# WHAT NEEDS TO BE DONE
Give back each record precisely, pictures excluded.

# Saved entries
Segment Open
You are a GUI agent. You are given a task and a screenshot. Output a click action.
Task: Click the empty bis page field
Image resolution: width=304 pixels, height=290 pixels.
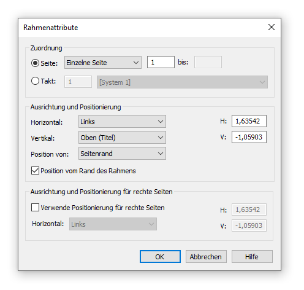click(x=208, y=62)
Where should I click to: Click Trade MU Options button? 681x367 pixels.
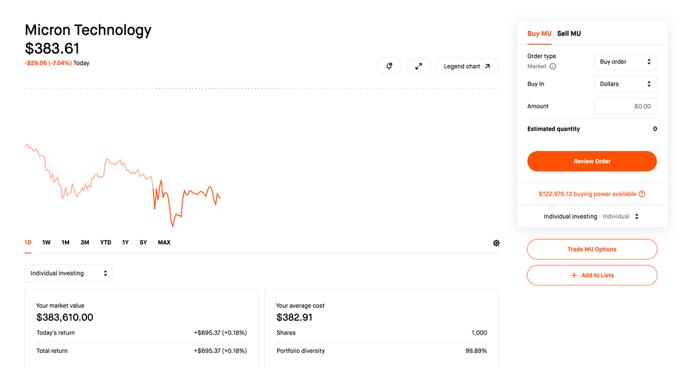tap(591, 250)
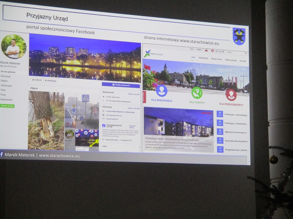
Task: Click the Polish flag language icon
Action: 206,50
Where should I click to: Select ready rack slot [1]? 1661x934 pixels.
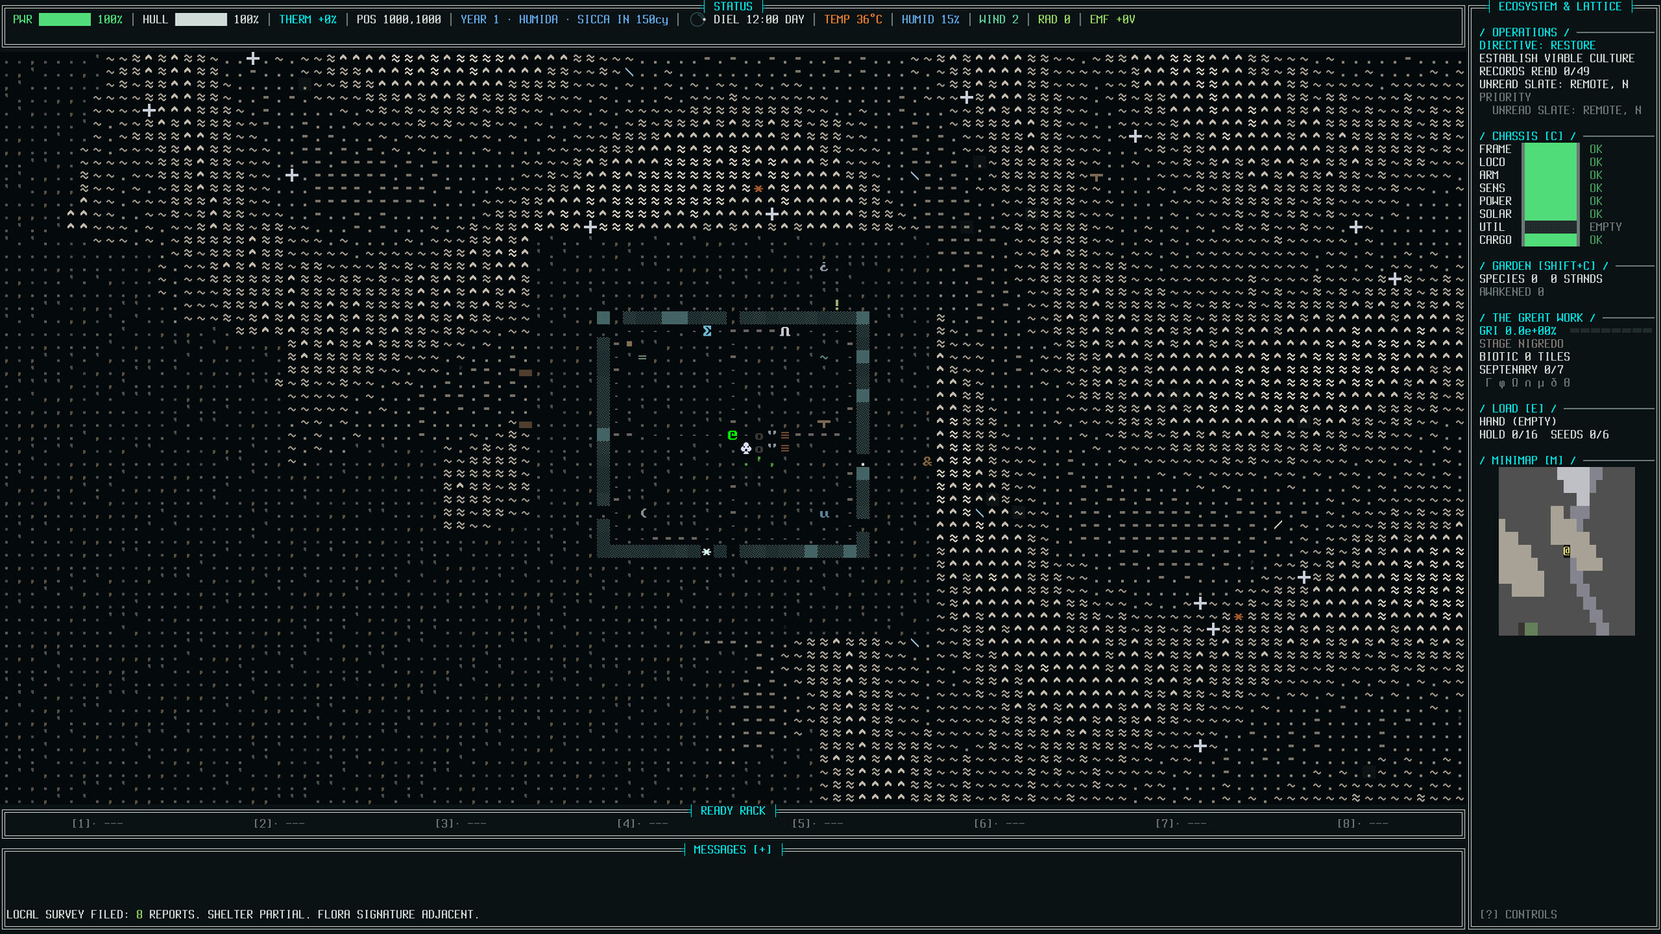97,823
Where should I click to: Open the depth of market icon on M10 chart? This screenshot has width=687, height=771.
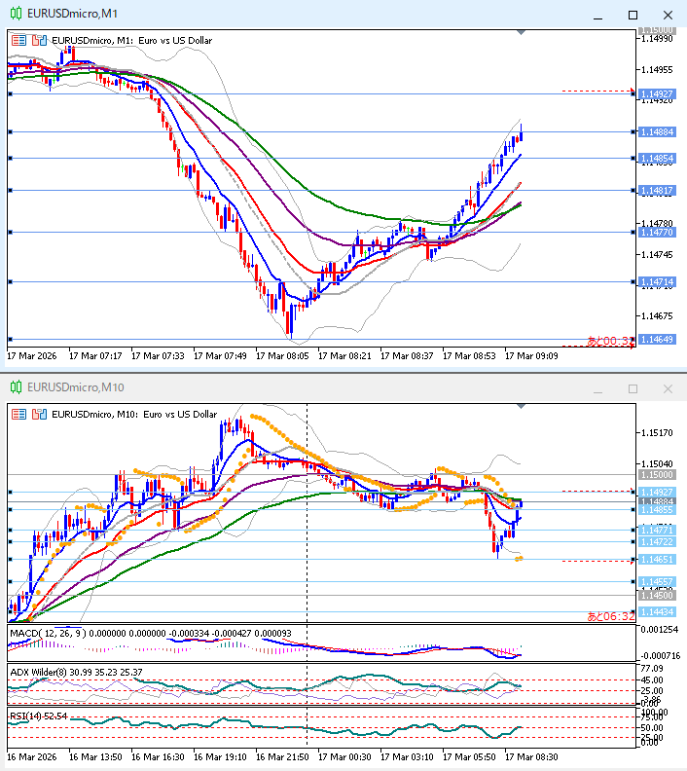tap(38, 414)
Segment Closed
# PROBLEM SOLUTION
You are a GUI agent. You are given a task and a screenshot. Output a click action.
Task: Click the empty bis page field
Image resolution: width=304 pixels, height=290 pixels.
click(x=208, y=62)
Where should I click to: Click Trade MU Options button? 681x367 pixels.
tap(591, 250)
Task: Click the Polish flag language icon
Action: 206,50
Where should I click to: Select ready rack slot [1]? 1661x934 pixels.
97,823
Where should I click to: Open the depth of market icon on M10 chart? This screenshot has width=687, height=771.
tap(38, 414)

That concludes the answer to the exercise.